Onbalans in het skelet

Het skelet is het passieve gedeelte van het houdingsapparaat. 

Naar de onbalans in het lichaam ten gevolge van de verkorte arm en de effecten hiervan op het lichaam op de langere termijn is voor zover ik weet nooit onderzoek gedaan. Voor mensen met een lichaam dat van nature in balans is is dit niet relevant, maar voor mensen met een lichaam dat van nature niet in balans is dit zeker belangrijk. 

Ik introduceer hiervoor de term bio statica, het toepassen van de natuurkundige statica bij de bestudering van een houdingsapparaat dat van nature niet in balans is. Volgens Wikipedia is statica evenwichtsleer. Het maakt deel uit van de mechanica en houdt zich bezig met het evenwicht van lichamen die onderhevig zijn aan krachten. 

Een persoon met een korte arm is op elk moment van de dag dat hij/zij niet ligt, continue bezig met het compenseren voor de permanente kracht die inwerkt op het houdingsapparaat .

Door middel van een eenvoudige model leg ik uit hoe de onbalans in het bovenlichaam ten gevolge van de verkorte arm doorwerkt in de rest van het lichaam via het skelet.

Het gebruikte model is een sterke vereenvoudiging van de werkelijke situatie maar hiermee kan wel duidelijk worden uitgelegd welke effecten er zijn. 

Moment tgv verkorte arm

In de figuur links is het achteraanzicht van het skelet van een mens weergegeven en rechts wordt schematisch het vereenvoudigde model van het skelet weergegeven. 

In het model neem ik aan dat de wervelkolom niet buigt in zijwaartse richting.
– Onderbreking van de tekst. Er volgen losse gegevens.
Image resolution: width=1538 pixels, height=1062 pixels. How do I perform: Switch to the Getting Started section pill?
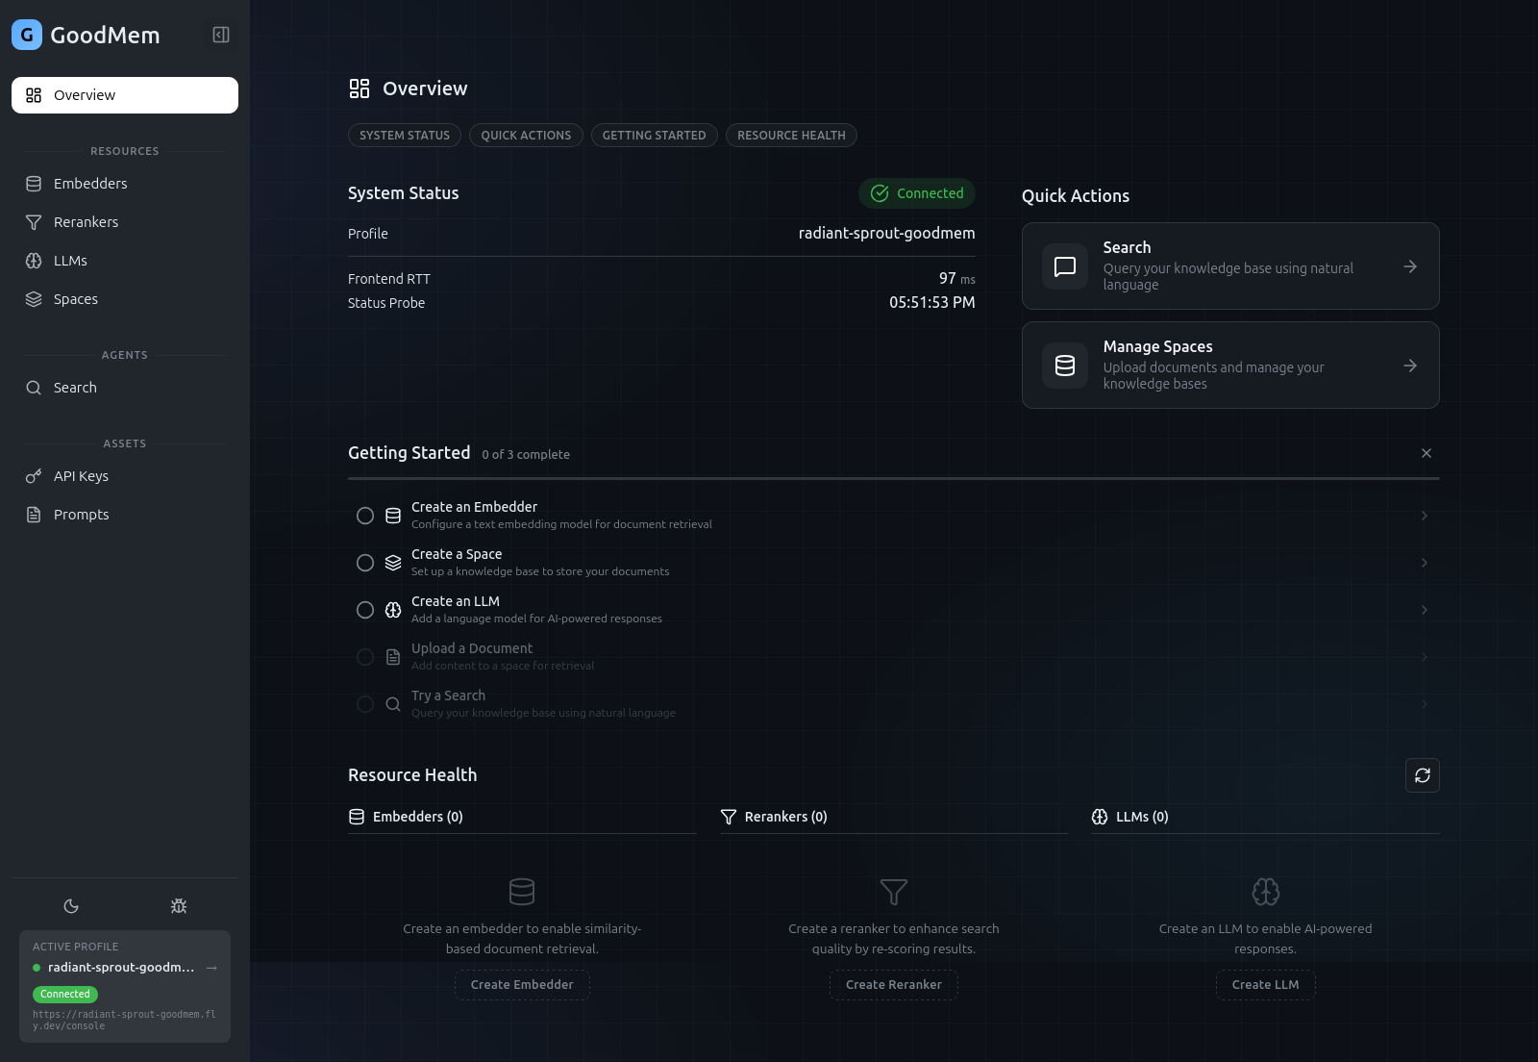coord(654,135)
Aan de schouder van de korte arm hangt minder gewicht dan aan de schouder van de normale arm, zeg ongeveer 1 kg verschil, maar dat kan ook meer zijn. 

In het achteraanzicht is de rechterarm de korte arm en de linker arm de normale arm. De linker arm is zwaarder en dat levert een extra kracht op. Dit wordt weergegeven met de neerwaartse  pijl.

Het bovenste gedeelte van de rug kan worden opgevat als een balans waar aan een zijde meer gewicht hangt dan aan de andere zijde. Er ontstaat hierdoor een moment. Dit moment is langs de hele wervelkolom gelijk. 

De onderkant van de wervelkolom, het heiligbeen, is m.b.v. zogenaamde ligamenten verbonden met het heupgewricht. Dit is een stevige verbinding. Door deze verbinding wordt het moment, dat ontstaat t.g.v. de korte arm, via de wervelkolom overgedragen op het heupgewricht. Hierdoor ontstaat in het heupgewricht eveneens een moment dat altijd aanwezig is. Omdat het heupgewricht verbonden is met de benen zal het moment in het heupgewricht worden opgevangen door de benen. 

Bij een symmetrisch lichaam wordt het gewicht van de persoon gelijk verdeeld over beide benen. Elk been draagt de helft van het gewicht. Met een moment in het heupgewricht gebeurt dat niet. In de schematische voorstelling van het skelet is te zien dat ten gevolge van het moment in het heupgewricht het linker been meer gewicht draagt dan het rechter been. 

Dit heeft gevolgen voor de spierontwikkeling in het onderlichaam. Meer gewicht betekent sterkere spieren en dus meer spier ontwikkeling in een been, minder gewicht resulteert in minder spierontwikkeling. 

Dit is een hypothese die zeker onderzoek behoeft, maar dit is een eerste opzet voor een model dat mijn eigen bevindingen mogelijk gedeeltelijk zou kunnen verklaren, bevindingen die ik zelf ervaar tijdens lopen, zitten en fietsen. Het moment in het heupgewricht is mogelijk 1 van de veroorzakers van de minder ontwikkelde spieren in het de onderlichaam aan de verkorte arm zijde. 

Misschien zijn er wel een aantal stadia te onderscheiden in het hele proces van toenemende onbalans in een lichaam dat van nature niet helemaal in balans is en dat vooral enkelzijdig wordt gebruikt. Maar in elk geval is er een moment aanwezig in het heupgewricht. Dat staat voor mij vast.